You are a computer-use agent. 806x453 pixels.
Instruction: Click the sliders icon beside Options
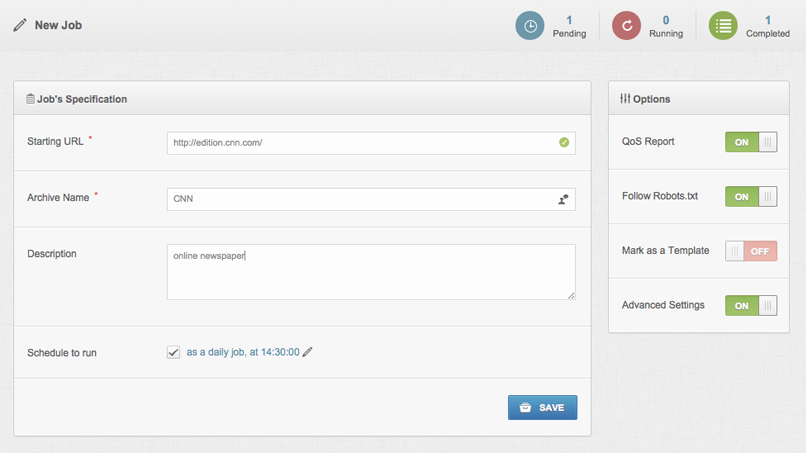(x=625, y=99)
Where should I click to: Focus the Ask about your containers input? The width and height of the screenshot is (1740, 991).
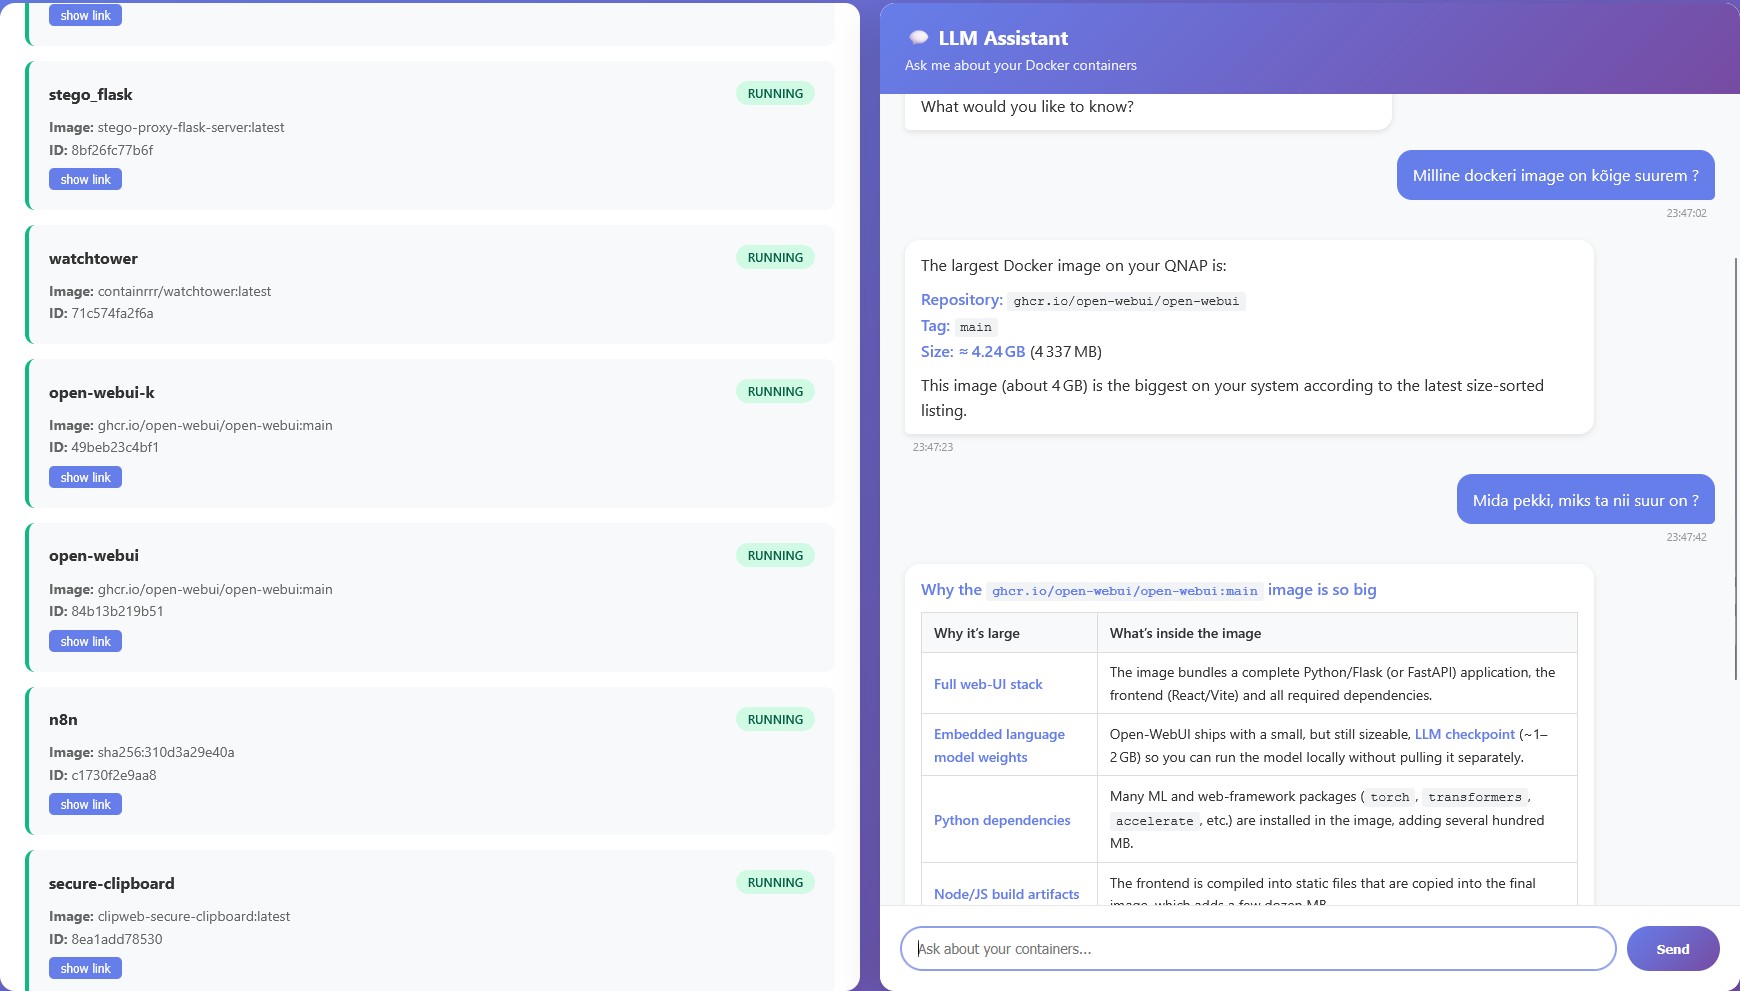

* * *

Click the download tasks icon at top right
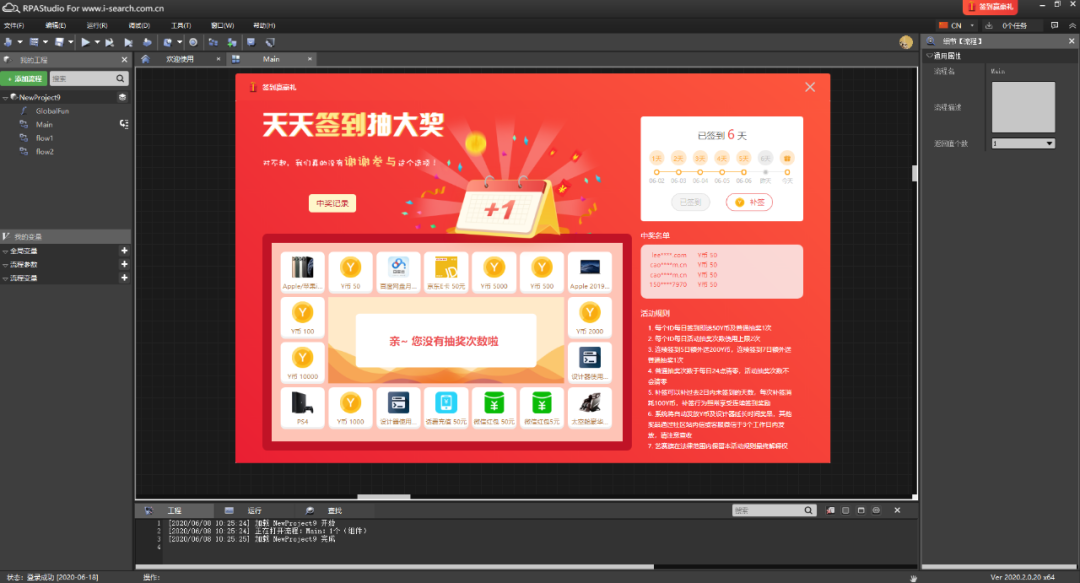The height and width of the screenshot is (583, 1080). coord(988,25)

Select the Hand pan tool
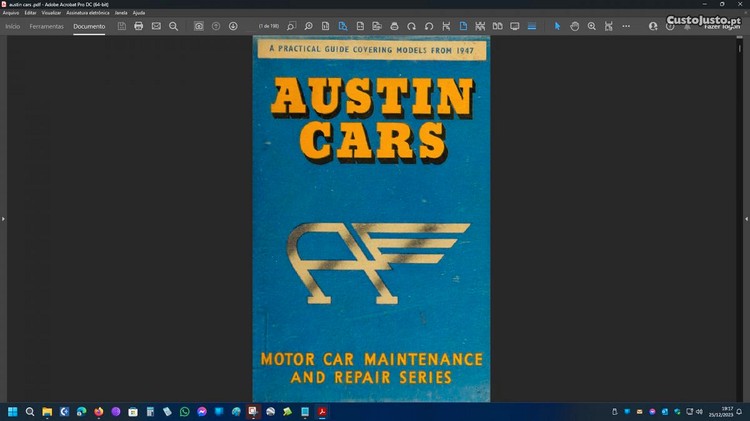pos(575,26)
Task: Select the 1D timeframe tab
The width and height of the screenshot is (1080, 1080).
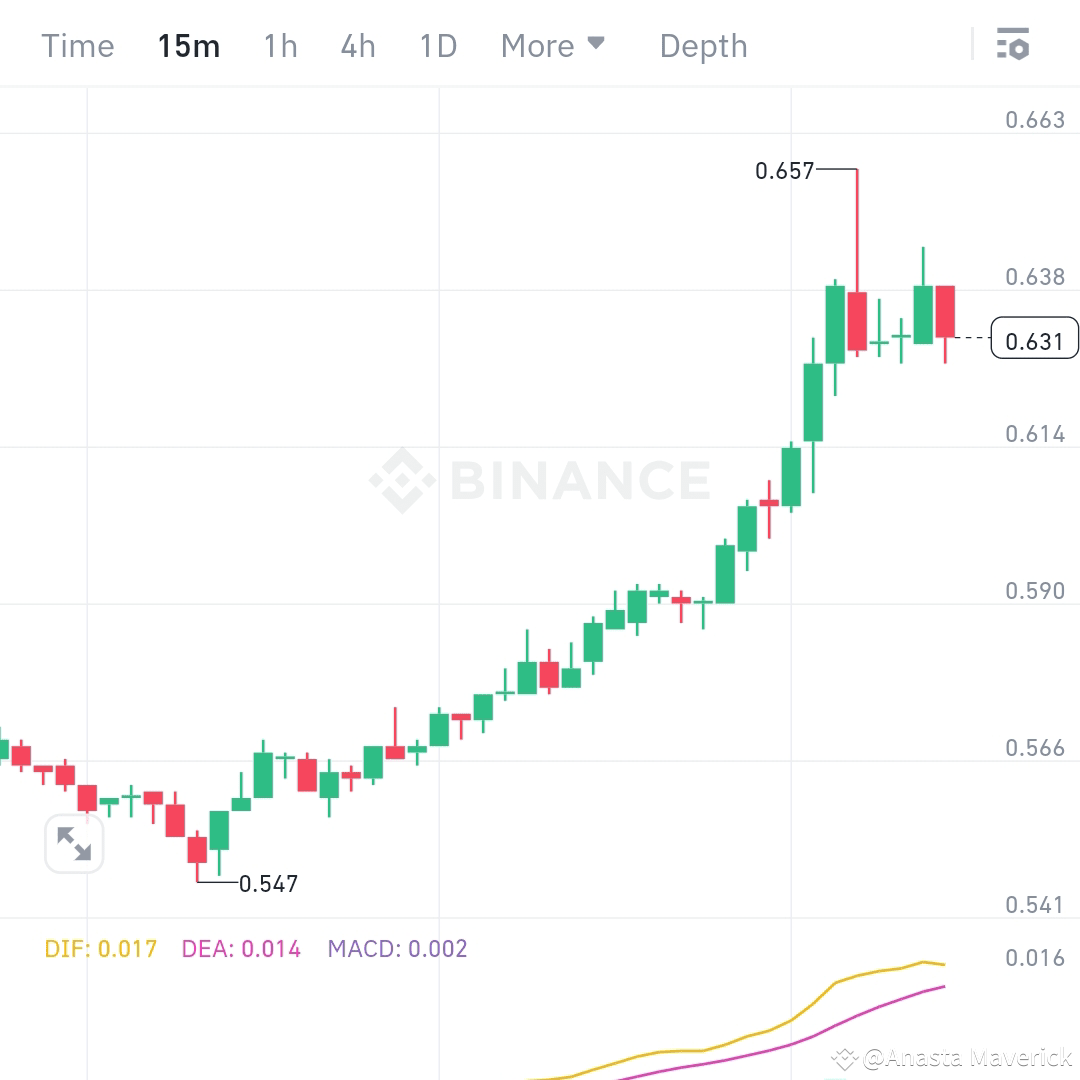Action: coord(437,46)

--

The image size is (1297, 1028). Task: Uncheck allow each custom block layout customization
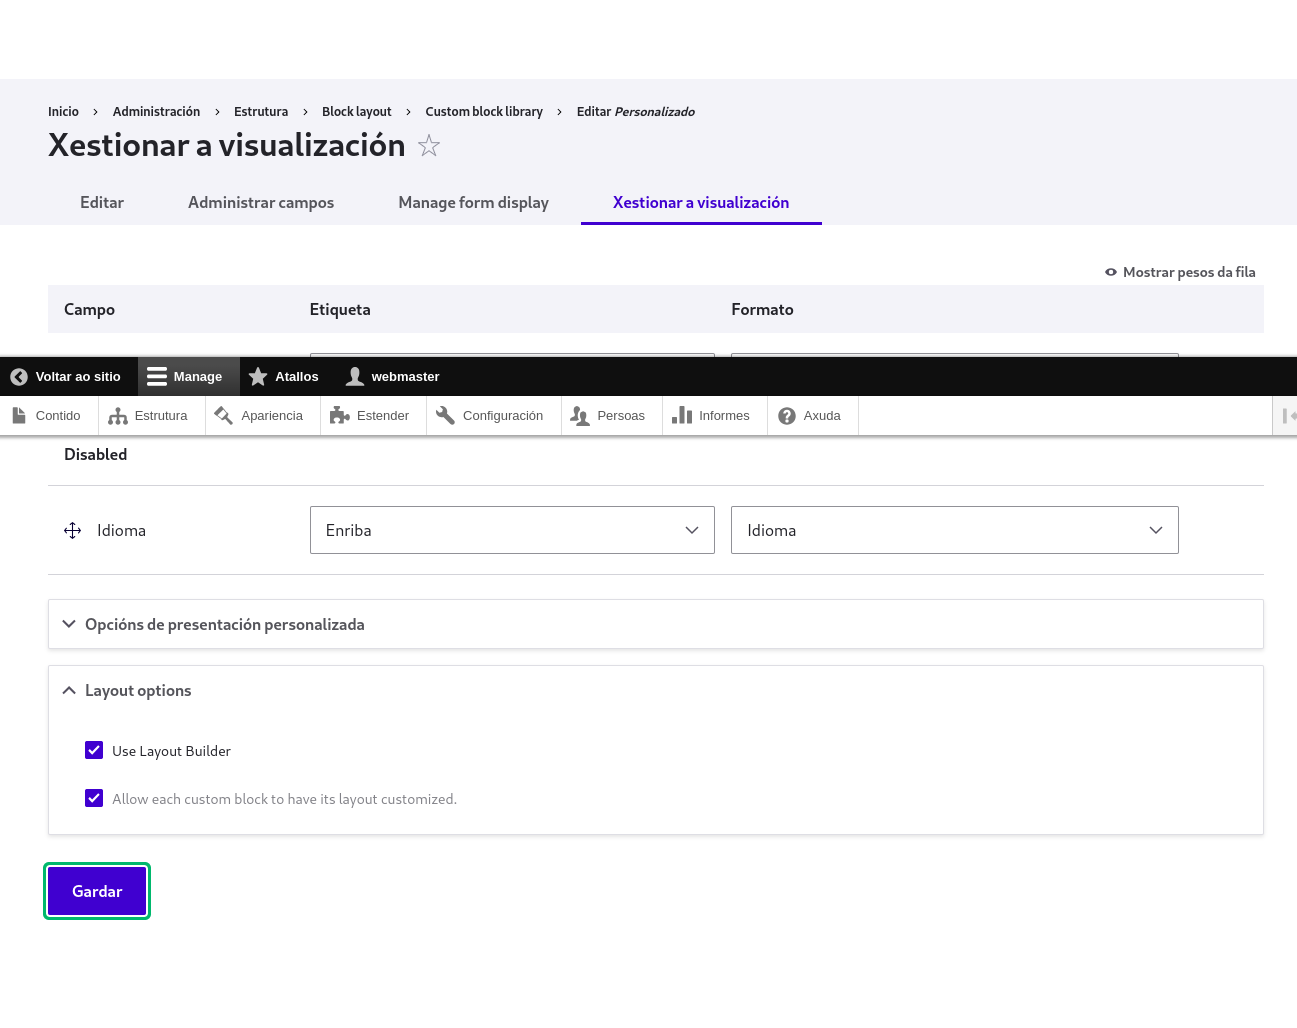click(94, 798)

» **Required action**: Set down exactly the lines above, from the line containing "You are a computer-use agent. 806x453 pixels." through the line containing "Where should I". Skip the pictures.

» **Expected answer**:
You are a computer-use agent. 806x453 pixels.
Instruction: Click the sliders icon beside Options
(x=625, y=99)
Where should I click to: Focus the Ask about your containers input? The width and height of the screenshot is (1740, 991).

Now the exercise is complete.